There’s no way to do this without it being boring, so try to stay awake if you choose to read how my workouts went this week. I do think, however, that I was inspired to work just a little harder knowing that I’d post it here. But, please know, I do not expect anyone to be impressed. Please. I read other blogs and I see the times and miles others post, so I know there is nothing awe inspiring here.
For the last several weeks I’ve settled into a routine that works for me really well. Monday is a rest day. Tuesday I swim in the morning and bench press in the evening. Wednesday I ride the trainer in the morning and squat in the evening. Thursday I run in the morning and do chin ups and push presses in the evening. Friday is another rest day. On Saturday I’ll try to get in a bike ride and a run or something else that is time consuming. On Sunday I try to get in a longer run (but as you can see below, I flip flopped my Saturday and Sunday).

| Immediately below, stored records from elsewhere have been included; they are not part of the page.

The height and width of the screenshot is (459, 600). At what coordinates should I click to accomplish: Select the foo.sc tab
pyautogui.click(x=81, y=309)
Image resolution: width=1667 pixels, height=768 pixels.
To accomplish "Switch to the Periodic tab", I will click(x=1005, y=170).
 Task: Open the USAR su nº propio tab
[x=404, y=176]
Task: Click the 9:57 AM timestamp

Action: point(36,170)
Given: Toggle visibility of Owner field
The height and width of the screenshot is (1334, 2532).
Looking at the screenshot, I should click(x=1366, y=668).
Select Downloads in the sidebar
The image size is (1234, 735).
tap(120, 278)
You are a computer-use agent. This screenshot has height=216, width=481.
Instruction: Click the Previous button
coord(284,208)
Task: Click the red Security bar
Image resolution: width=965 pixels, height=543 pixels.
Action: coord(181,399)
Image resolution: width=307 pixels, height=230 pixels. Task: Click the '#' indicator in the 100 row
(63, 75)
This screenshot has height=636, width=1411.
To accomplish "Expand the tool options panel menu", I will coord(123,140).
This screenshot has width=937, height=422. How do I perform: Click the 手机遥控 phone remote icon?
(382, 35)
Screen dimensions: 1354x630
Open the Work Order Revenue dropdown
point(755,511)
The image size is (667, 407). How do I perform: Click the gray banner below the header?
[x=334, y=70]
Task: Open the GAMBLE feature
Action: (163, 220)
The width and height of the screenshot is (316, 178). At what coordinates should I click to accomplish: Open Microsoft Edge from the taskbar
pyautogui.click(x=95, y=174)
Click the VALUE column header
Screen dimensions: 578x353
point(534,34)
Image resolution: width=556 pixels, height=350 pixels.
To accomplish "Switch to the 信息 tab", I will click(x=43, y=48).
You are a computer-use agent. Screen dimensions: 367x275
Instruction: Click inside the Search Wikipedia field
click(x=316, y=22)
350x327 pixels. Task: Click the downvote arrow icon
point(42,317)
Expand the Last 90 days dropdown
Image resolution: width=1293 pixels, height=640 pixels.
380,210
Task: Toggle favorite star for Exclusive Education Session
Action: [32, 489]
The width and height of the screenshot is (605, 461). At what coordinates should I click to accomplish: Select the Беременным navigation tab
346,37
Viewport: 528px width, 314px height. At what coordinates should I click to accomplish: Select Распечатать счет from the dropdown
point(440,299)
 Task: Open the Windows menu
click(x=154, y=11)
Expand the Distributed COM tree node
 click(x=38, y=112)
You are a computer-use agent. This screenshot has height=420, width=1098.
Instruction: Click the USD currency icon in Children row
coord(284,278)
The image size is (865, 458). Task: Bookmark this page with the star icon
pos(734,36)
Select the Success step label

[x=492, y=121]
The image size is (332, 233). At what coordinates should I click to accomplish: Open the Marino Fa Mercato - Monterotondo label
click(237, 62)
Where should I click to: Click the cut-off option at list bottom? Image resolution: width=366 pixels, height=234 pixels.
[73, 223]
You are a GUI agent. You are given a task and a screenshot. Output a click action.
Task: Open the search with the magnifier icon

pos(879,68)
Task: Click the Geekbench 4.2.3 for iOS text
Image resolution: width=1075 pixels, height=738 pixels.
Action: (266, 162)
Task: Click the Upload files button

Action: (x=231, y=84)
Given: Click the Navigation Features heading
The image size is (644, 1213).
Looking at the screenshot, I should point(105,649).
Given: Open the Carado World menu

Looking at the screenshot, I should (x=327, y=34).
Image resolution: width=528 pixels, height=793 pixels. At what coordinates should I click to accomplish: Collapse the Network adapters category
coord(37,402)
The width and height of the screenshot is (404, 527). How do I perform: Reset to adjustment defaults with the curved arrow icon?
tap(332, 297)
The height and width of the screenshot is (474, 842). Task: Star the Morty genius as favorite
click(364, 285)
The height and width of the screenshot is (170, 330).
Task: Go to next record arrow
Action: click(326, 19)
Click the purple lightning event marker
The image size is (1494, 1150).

Those weekday morning workouts are short and sweet because I need to get back to the house and help get the kids out of the house for school and get myself ready for work. It won’t necessarily be reflected below, but based on what I’m reading and hearing these days these short workouts can still be beneficial if the intensity is high enough. So that is my aim from here on out is to make sure the intensity is high enough, either a faster pace than what I expect to do in a longer race or keeping my heart rate up in the fourth and fifth zones.
Without any further ado, here is how my week went:
Tuesday, 3/25/14.
- Swim, 1000 yards @ 2:16/100 yards pace (I know, I swim like a sponge. More on that another time.)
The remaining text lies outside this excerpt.